Five years after their daughter was killed, a family from Montreal's West Island is calling for tougher drinking and driving laws.

Antoine Bittar and Elizabeth Rivera's faces still light up when they talk about their daughter Jessica.

"She used to walk in saying 'hola familia' with a big smile," Bittar recalled. "Suddenly, the room is totally different with just her voice and her presence."

"Her kind words, her genuine hugs, the way she would call in the middle of the day just to say hi," added Rivera. "We miss those happy times."

Jessica Sarli-Rivera was 26 years old when she was killed in a drunk driving crash on March 20, 2017. She was a passenger in a car that slammed into a lamppost on the westbound service road for Highway 20.

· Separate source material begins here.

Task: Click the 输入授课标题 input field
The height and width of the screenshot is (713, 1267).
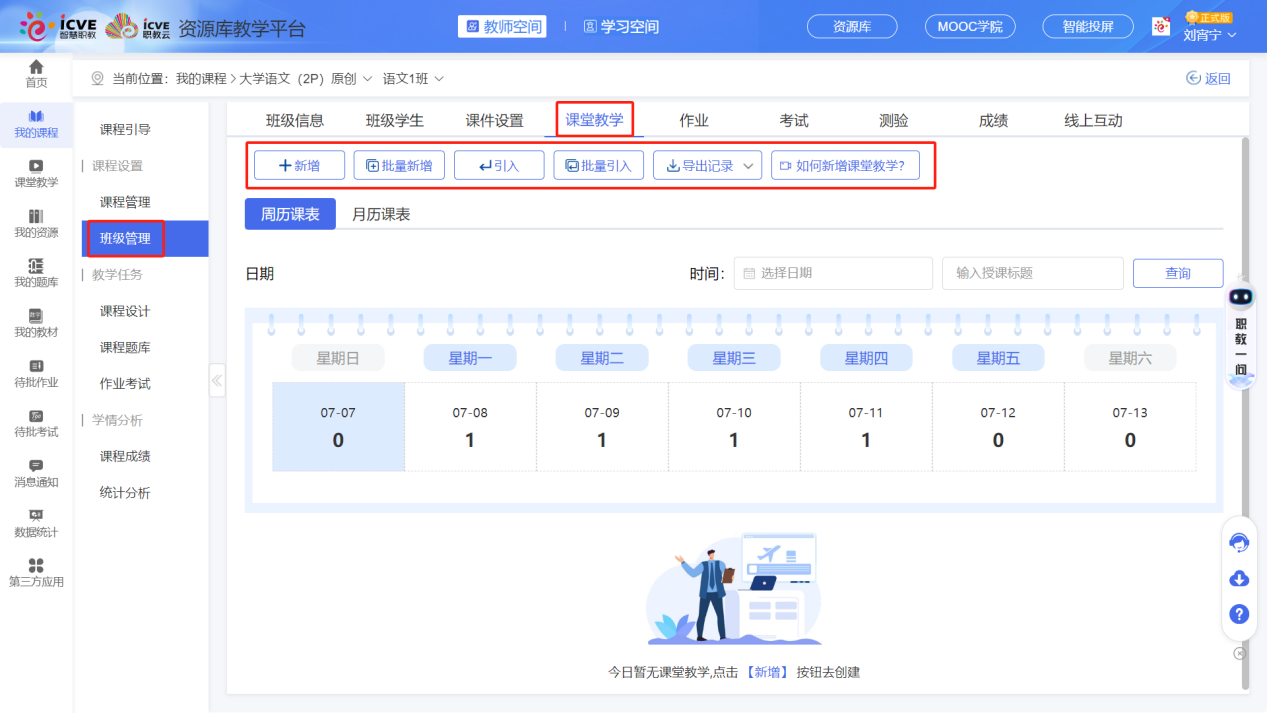Action: 1032,272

Her family is advocating for more penalties for drinking and driving. Currently, if a driver's blood-alcohol level is 0.08 or above, they can be arrested and charged under the Criminal Code. The family wants to see fines for drivers who test between 0.05 and 0.08, a measure already in place in other provinces, including Ontario. The regulation was floated by Quebec over a decade ago but never implemented.

"We realized that if in 2010 it was in place, maybe our daughter would be alive," said Bittar.

They've started a petition to be presented at the National Assembly by Liberal MNA Carlos Leitao. "It gives police forces a little more flexibility for someone who is driving under the influence but with less than 0.08," he said.

According to provincial police, 14 per cent of all fatal vehicle accidents in 2020 were caused by impaired driving. That includes by alcohol, drugs or fatigue.